#### [Problem requirements]
Extend the passage on the guarantors' liability to Citibank and their rights of contribution, picking up after its final sentence.

#### [Provided text]

It is that total liability to which regard must be had as the starting point for the assessment of damages, not a liability for such balance of the principal debt as might remain if a successful claim for contribution were to be made against Angelo and Connie Passaniti.
True it is that if any one of the guarantors pays out more than a one-sixth share, a right to contribution arises in equity. But if, for the reasons which I will come to, Connie and Angelo Passaniti should be excluded from the exercise, and Tina Passaniti is excluded on the footing that she has already made her contribution, this leaves only the Pirrottas and the Nicholsons. If the assessment then proceeds on the basis of an equal division of the balance due to Citibank, the equitable principle of equality of contribution by the guarantors will be satisfied.
Even if I am wrong in that analysis, on the facts of this case, there does not appear to be any realistic prospect of recovery from either Angelo or Connie Passaniti. At least, no basis has been established in the evidence to support the view that there could be any successful claim for contribution against them.

#### [Dataset records]
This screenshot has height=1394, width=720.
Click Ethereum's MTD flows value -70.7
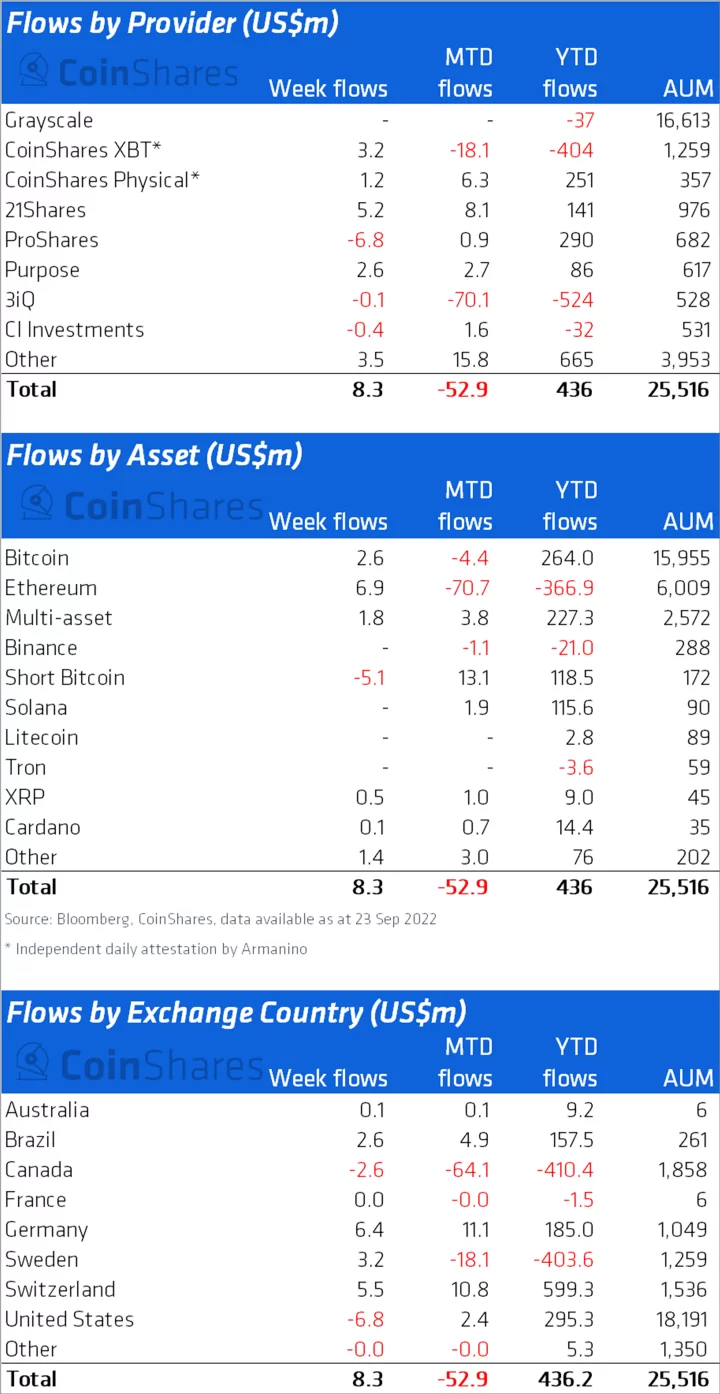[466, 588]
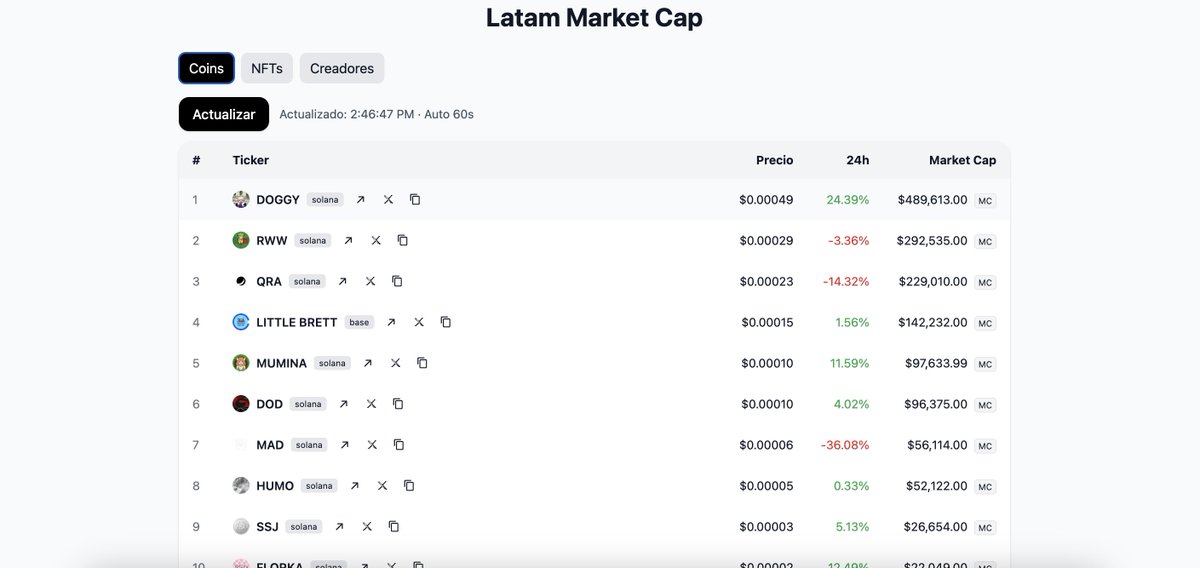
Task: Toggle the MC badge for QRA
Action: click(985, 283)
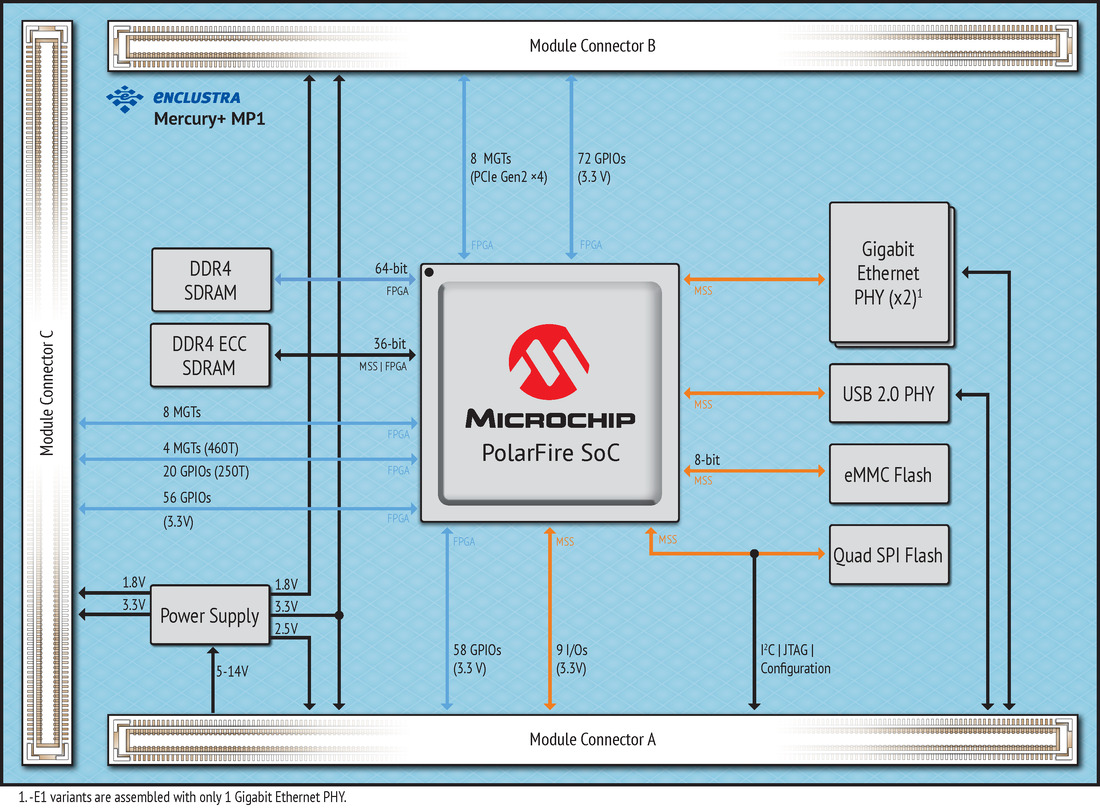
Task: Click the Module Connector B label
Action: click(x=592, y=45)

--

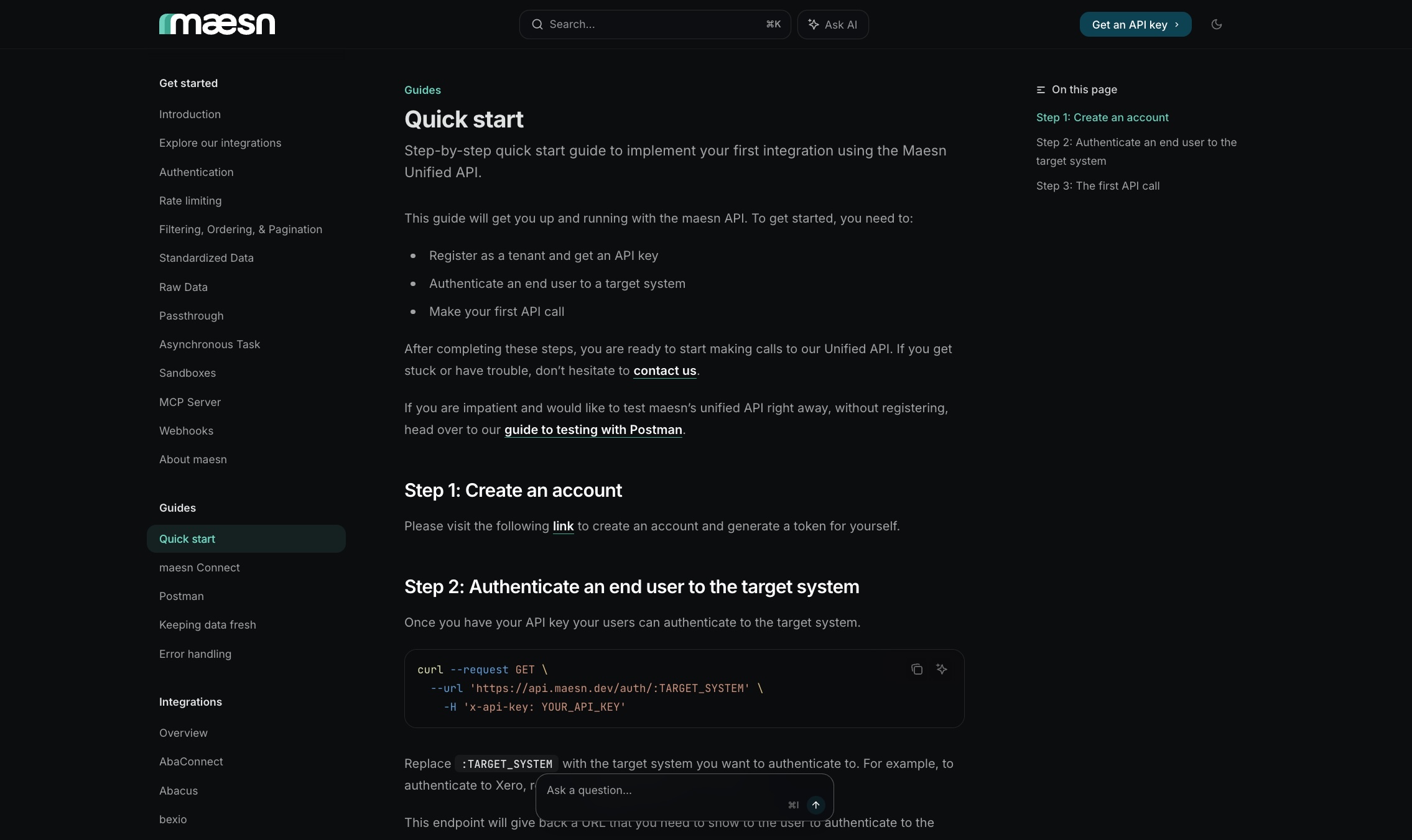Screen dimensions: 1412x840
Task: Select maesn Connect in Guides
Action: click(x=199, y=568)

#### [Reply]
Angelo Passaniti was declared bankrupt on 18 August 1997 and Connie Passaniti in about 1980. While it is true that Connie Passaniti is now discharged from her bankruptcy, there is no indication in the evidence that she has any means which could possibly satisfy a claim for contribution.
Mrs Simpson also argued that before assessing the damages to which the Nicholsons and the Pirrottas were entitled as against her clients, Citibank should first be left to proceed against them to enforce its claim under the guarantee. She contended that Citibank should be left to recover what it could from either or both of the couples, and that the measure of their recovery would then be the measure of the loss suffered by whoever it was against whom Citibank made a recovery.
In my opinion, that argument is not sound. It would leave the quantification of the damages payable by Olson & Co and Ballantyne dependent in large measure upon the whim of Citibank as to whom it chose first to proceed against, and what assets were available to answer to the debt, having regard to the recovery measures taken by Citibank.
The true principle is that if a negligent act exposes the plaintiff to a liability to a third party, it is the measure of that liability which is the starting point for the assessment of damages against the tortfeasor, not the amount which the third party happens to be able to recover upon whatever processes of execution it chooses to pursue.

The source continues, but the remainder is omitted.